Quando o novo coronavírus chegou ao Brasil, o Hospital das Clínicas da FM-USP passou a disponibilizar 500 leitos de enfermaria, 300 Unidades de Terapia Intensiva (UTI) e foram mobilizados 6 mil colaboradores para o combate à doença. A reestruturação teve grande impacto nas atividades desenvolvidas pelos cerca de 1.700 médicos residentes que atuam no hospital, principalmente os que passavam por treinamento nas especialidades cirúrgicas. “Todos os procedimentos eletivos tiveram de ser cancelados. Durante muitos meses, só os pacientes em situação de urgência foram operados.”, afirma Vera Hermina Kalika Koch, coordenadora da Comissão de Residência Médica da instituição. “É fato que todos aprendemos com a pandemia, mas isso se deu à custa de muito sofrimento, uma vez que o HC foi designado como centro para tratamento de pacientes graves de Covid-19 na cidade de São Paulo”, reforça Koch. “A convivência com a elevada taxa de mortalidade dos pacientes com Síndrome Respiratória Aguda Grave gerou grandes traumas não apenas em recém-formados, mas também em profissionais com maior tempo de atuação.”
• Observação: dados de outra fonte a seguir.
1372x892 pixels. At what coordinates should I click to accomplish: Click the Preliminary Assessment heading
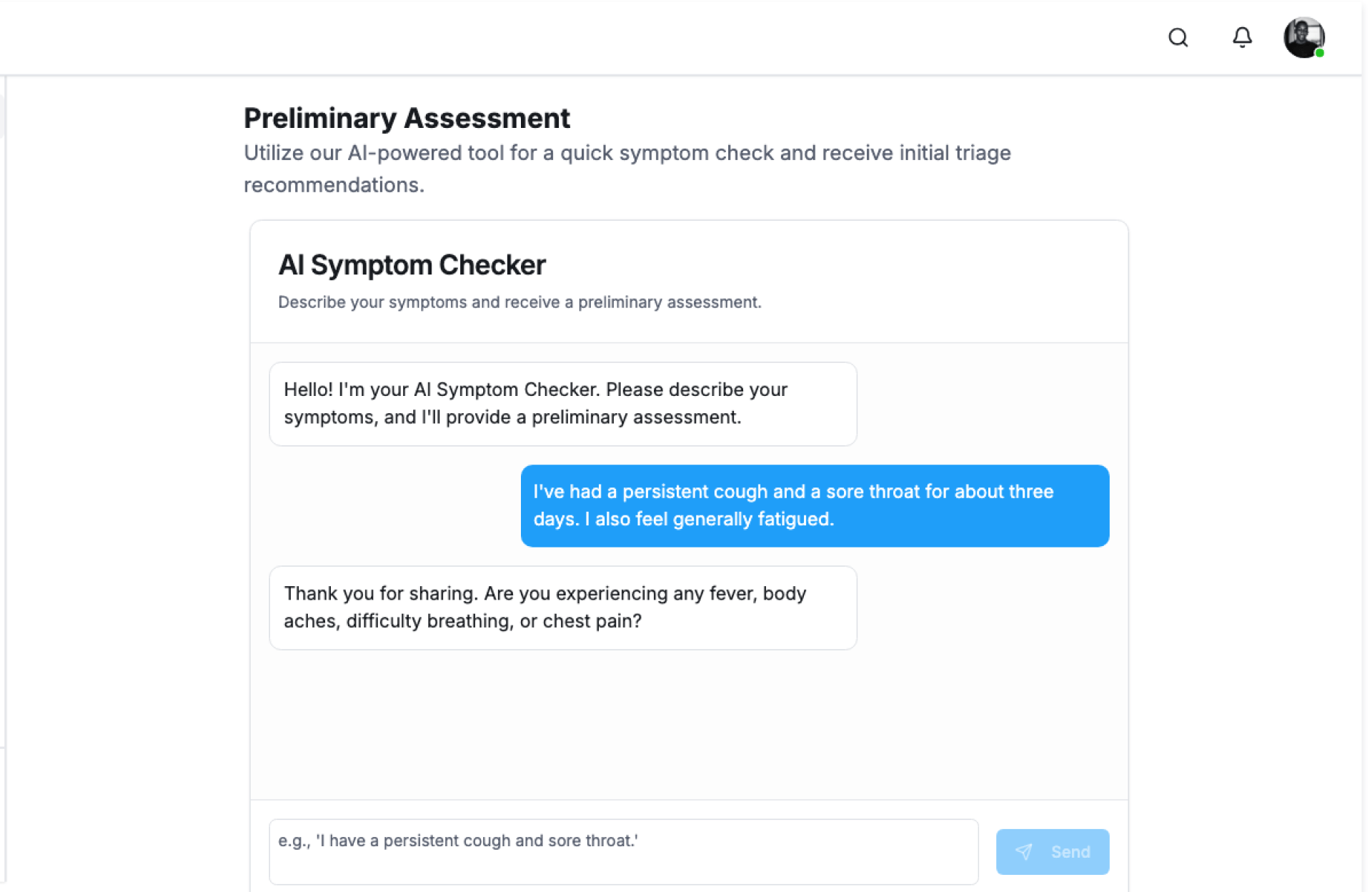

Com graduação em medicina concluída pela FM-USP em 2016, Vítor Marcondes Ramos está agora no segundo ano da residência em cirurgia geral no HC. “Desde o início da pandemia fui por diversas vezes deslocado de minhas atividades como cirurgião para ajudar no atendimento de pacientes com Covid-19”, informa Ramos, que no começo de 2020 ocupava o cargo de preceptor de estudantes do internato. “Até o início da crise sanitária, minha função era dar apoio no aprendizado, na parte didática e organizar o estágio prático de cirurgia no sexto ano”, conta.

Mesmo consciente dos prejuízos envolvendo o cumprimento do calendário da residência e o consequente impacto no conteúdo relacionado à formação teórico-prática de cirurgia geral, ele destaca o aprendizado trazido pela interação com outras equipes do hospital, algo que dificilmente ocorreria em situações normais de atendimento. Em agosto de 2021, Ramos foi realocado para atuar na UTI do pronto-socorro, sob a coordenação da médica Ludhmila Abrahão Hajjar. “Trabalhei uma semana com ela e nesse período pudemos discutir casos e abordagens muito interessantes, experiência que certamente poderei utilizar no atendimento de meus pacientes cirúrgicos no futuro”, avalia. “Situações como essa raramente acontecem quando atuamos apenas dentro das nossas especialidades”, finaliza.